Text shown ::
----

I've been reading about the correlation between HSP and C-PTSD. Highly sensitive people are in fact traumatized more easily. Neurotypical children are more resilient. HSPs are especially prone to C-PTSD, when their perceptions and emotions were never validated. Also, trauma can cause some heightened sensitivity.
HSP is an inborn trait that about 20% of the population has. There are visible neurological differences in the brain structure. Also 20% of mammals have it. It helps the species survive, since the highly sensitive ones among them notice danger sooner and discover hidden sources of food. In hunter-gatherer societies, the HSPs are the shamans and highly revered. Unfortunately for us, in our modern society, it is neither approved of nor being considered.
:band:
:aaauuugh:


#7
Hi boatsetsailrose,
Did you enjoy yourself when you were away last time? If yes, then at least you've gained some positive memories.
I can totally relate to having difficulties with coming back from a trip. I don't do well with transitions. Any changes in the outside environment and the travelling in itself destabilize me. Even before my C-PTSD got out of control, I would struggle so much returning to work and an everyday routine. Now, I don't have an everyday routine to return to. But if I stay in one place, at least I have a familiar environment surrounding me. Both the going away and the coming back are super stressful for me. When I come back, I just want to lay in bed for a week. Therefore, I try to avoid going anywhere as much as I can.
Somebody told me that changes in location can excacerbate depression.
Of course, "Just stay home and don't go anywhere." is not the solution for everyone...  :bigwink:
Do be kind to yourself when you feel so fed up. If you already feel like life sucks now, it can't get much worse when you come back, right?
I totally understand that you wish you were "normal". Normal people might not have these difficulties to such an extent as we are experiencing. I don't know what it feels like to be normal, so I'm just guessing.
It's great that you have the courage to go away, even when it's difficult coming back! Have a great time!  :cheer:
#8
Hi Stout and Vigil,
:band: :band:
:aaauuugh:
I am a "highly sensitive person", or have a "sensory processing disorder", or whatever you want to call it, since birth. So loud noises cause me physical pain. It doesn't matter whether it's bird song or a truck. I always have earplugs with me. They have been fitted to my ears by a hearing aid shop.

----

Work item :: Rewrite the text on high sensitivity and C-PTSD, starting with "Somebody told me" and going on through "I'm just guessing.", and put "anxiety" in place of "depression".

Data drawn from a collection
----

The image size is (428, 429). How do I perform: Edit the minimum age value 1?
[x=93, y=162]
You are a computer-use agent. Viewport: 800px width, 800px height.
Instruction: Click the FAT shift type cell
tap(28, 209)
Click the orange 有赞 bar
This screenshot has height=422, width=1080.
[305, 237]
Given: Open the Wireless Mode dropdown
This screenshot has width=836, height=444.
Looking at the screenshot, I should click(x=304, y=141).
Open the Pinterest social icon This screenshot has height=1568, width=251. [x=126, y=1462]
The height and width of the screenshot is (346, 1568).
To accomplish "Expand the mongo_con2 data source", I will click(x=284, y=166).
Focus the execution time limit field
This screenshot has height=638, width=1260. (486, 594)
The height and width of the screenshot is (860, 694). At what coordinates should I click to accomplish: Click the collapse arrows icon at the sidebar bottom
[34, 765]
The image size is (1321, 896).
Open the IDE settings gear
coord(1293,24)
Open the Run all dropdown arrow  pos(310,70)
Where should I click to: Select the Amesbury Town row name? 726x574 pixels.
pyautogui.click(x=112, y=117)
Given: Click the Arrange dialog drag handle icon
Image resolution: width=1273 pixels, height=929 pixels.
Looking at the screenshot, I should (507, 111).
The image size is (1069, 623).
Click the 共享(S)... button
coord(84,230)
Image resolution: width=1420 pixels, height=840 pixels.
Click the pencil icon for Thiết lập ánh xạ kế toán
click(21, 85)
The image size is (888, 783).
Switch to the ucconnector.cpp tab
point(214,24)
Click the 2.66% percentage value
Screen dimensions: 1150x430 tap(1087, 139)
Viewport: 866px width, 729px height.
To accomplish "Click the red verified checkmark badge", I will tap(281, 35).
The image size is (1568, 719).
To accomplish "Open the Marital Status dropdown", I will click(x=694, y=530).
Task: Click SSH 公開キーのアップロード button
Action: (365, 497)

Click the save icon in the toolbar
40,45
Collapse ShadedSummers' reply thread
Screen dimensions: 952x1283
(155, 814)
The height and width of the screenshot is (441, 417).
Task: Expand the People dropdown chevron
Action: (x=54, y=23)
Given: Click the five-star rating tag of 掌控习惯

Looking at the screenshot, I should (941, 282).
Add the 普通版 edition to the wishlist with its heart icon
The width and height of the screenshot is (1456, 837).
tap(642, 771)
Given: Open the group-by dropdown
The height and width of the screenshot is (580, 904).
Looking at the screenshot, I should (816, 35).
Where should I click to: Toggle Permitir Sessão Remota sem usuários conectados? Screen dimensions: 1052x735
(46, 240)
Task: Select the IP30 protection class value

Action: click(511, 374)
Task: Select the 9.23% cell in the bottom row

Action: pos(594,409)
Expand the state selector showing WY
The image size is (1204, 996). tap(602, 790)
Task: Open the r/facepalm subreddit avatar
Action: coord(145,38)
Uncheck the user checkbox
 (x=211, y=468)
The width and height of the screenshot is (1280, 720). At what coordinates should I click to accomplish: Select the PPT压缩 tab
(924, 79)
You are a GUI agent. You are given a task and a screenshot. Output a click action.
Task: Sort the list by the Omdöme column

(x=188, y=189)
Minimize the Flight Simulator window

----

Response area ::
Somebody told me that changes in location can excacerbate anxiety.
Of course, "Just stay home and don't go anywhere." is not the solution for everyone...  :bigwink:
Do be kind to yourself when you feel so fed up. If you already feel like life sucks now, it can't get much worse when you come back, right?
I totally understand that you wish you were "normal". Normal people might not have these difficulties to such an extent as we are experiencing. I don't know what it feels like to be normal, so I'm just guessing.